<base href> ignored by Googlebot?

Forum Moderators: Robert Charlton & goodroi

Message Too Old, No Replies

<base href> ignored by Googlebot?

NedProf

2:20 pm on Jan 2, 2007 (gmt 0)

It looks like Googlebot has a problem with the base href element when this construction is used:


<base href="http://www.-----.com/" />
<a href="news/">News</a>
<a href="contact/">Contact</a>

Note the / stands after the tld and not before the link url.

Googlebot ignores the base href and spiders the website like this:
[-----.com...] ans so on: [-----.com...] etc.

Anybody else seeing this problem? It can cause a lot of bandwidth-usage on some occasions. Especially on sites with dynamic url's that are handled by one file that return a 200 OK on all addresses.

I know, the last solution is not good but it also shouldn't give a problem. Other spiders and browsers work fine.

NedProf

11:51 am on Jan 3, 2007 (gmt 0)

And I see an other victim of this bug, anybody else seeing this?

Fox_Mulder

12:34 pm on Jan 3, 2007 (gmt 0)

I have it like this for years and never had a problem.

tedster

1:11 pm on Jan 3, 2007 (gmt 0)

<base href="http://www.example.com/" /> can be a problem if you use it on a page that is in an interior directory.

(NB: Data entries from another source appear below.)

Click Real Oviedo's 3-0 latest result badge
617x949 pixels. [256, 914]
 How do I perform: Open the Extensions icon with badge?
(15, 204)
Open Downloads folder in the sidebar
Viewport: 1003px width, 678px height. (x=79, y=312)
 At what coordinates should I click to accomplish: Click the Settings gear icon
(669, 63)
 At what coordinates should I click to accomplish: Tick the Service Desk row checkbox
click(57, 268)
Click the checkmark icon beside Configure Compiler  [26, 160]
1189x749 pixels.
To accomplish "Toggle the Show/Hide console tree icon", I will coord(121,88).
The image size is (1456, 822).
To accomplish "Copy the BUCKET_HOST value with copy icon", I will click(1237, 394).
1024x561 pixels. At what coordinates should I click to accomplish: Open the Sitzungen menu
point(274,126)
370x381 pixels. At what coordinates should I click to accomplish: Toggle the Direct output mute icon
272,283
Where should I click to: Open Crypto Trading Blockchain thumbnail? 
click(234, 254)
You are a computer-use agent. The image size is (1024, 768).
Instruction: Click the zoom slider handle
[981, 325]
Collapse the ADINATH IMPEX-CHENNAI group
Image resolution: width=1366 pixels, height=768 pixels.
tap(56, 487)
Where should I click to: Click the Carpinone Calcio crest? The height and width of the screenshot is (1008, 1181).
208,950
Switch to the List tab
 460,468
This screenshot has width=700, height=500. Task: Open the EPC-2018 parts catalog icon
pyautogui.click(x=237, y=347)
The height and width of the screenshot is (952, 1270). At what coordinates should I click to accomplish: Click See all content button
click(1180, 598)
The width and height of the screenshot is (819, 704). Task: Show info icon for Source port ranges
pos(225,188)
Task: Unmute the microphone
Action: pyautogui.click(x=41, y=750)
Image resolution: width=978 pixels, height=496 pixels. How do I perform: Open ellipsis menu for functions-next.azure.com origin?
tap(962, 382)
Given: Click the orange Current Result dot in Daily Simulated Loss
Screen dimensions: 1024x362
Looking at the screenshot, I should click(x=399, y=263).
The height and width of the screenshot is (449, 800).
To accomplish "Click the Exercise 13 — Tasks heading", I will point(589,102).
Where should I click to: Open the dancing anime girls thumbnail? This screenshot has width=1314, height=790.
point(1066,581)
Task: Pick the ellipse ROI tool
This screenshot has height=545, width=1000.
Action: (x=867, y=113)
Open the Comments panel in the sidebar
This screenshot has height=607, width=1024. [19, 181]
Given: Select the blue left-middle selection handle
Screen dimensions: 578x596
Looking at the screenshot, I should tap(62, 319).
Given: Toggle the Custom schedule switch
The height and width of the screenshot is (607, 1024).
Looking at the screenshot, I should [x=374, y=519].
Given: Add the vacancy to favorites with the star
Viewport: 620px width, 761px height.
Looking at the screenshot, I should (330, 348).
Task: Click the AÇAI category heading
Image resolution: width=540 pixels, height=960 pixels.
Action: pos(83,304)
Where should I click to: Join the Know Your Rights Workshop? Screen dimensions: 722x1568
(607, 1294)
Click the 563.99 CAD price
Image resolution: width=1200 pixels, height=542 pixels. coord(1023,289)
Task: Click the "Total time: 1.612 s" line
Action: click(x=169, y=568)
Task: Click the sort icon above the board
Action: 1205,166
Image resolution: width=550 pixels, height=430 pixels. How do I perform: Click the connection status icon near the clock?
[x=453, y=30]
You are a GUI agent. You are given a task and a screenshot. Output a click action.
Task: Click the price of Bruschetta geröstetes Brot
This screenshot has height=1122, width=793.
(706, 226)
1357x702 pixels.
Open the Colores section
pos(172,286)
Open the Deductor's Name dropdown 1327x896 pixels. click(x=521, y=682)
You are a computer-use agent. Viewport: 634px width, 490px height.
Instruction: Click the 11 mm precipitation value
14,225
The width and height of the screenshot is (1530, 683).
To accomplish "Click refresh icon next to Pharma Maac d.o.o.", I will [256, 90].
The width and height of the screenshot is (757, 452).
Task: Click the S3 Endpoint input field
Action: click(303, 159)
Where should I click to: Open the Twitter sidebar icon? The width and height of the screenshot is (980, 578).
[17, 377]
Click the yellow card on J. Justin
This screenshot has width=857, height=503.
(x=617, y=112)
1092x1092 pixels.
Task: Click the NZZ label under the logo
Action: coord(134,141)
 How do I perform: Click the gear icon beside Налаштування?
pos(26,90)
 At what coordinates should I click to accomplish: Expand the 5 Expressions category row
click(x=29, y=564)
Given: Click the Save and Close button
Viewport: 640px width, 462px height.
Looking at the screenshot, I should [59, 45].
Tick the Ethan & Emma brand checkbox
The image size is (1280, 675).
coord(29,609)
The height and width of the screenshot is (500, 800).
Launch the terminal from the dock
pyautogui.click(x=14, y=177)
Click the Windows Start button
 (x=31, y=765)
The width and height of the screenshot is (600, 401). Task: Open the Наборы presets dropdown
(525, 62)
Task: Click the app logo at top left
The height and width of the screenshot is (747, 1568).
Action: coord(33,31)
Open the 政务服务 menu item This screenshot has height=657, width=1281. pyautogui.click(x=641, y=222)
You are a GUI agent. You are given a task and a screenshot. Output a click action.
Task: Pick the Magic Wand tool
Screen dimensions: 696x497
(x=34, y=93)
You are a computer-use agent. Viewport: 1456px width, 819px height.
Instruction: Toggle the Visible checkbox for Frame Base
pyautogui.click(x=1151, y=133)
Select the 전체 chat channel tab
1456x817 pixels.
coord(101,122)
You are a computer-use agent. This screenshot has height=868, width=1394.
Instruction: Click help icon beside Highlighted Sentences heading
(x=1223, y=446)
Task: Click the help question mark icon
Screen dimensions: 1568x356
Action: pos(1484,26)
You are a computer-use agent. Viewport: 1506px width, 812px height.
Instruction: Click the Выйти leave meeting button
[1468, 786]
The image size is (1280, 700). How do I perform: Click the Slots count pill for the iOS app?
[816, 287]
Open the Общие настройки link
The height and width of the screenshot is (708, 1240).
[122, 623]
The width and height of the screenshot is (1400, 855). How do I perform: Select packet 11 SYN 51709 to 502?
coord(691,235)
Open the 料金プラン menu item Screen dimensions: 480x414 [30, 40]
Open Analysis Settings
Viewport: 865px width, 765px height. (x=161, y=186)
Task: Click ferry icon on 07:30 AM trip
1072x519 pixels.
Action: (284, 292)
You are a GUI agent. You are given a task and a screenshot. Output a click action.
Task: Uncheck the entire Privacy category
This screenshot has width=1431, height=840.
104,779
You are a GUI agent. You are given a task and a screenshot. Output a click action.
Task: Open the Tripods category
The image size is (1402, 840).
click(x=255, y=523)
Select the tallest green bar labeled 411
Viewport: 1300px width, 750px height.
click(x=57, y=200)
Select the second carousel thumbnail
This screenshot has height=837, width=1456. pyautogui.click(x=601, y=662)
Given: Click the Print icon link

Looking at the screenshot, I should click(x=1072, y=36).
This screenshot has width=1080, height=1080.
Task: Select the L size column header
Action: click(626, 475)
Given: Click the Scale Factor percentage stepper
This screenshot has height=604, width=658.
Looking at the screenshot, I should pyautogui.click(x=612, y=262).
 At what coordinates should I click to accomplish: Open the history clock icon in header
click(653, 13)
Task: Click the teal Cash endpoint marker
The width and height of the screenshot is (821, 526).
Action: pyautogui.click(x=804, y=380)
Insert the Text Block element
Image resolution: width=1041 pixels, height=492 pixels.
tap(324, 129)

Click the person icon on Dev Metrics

For example, if the page is in the /news/ directory and it has a relative link to another page in the /news/ directory, the base tag above is telling the user agent not to use the /news/ directory in the file path, but to calculate it from the domain root. The correct value for the base href tag is the fully qualified absolute address of the page itself.

What kind of error recovery a bot might have at that point would only be guesswork for us, but technically it would have a error to cope with

NedProf

2:13 pm on Jan 3, 2007 (gmt 0)

tedster: you are totally right, and that's also exactly my point: all robots and browser do it right except Googlebot. Googlebot just ignores the base href element and calculates the wrong path.

Sometimes it can go recursive through a site and index url's like this: www.-----.com/news/contact/news/contact/news/contact/ etc.

Extra info: this is not something that is broken for ages, this is a new bug that I'm seeing more and more.

[edited by: NedProf at 2:22 pm (utc) on Jan. 3, 2007]

tedster

2:50 pm on Jan 3, 2007 (gmt 0)

I remember one report like this last summer, and I was not able to pin down any reason for it that the site could be reponsible for. Just make sure your server is returning a true 404 status code for those bad urls. Many .NET sites return a 302 to serve a custom error page -- that can spell trouble, especially if you combine it with this issue.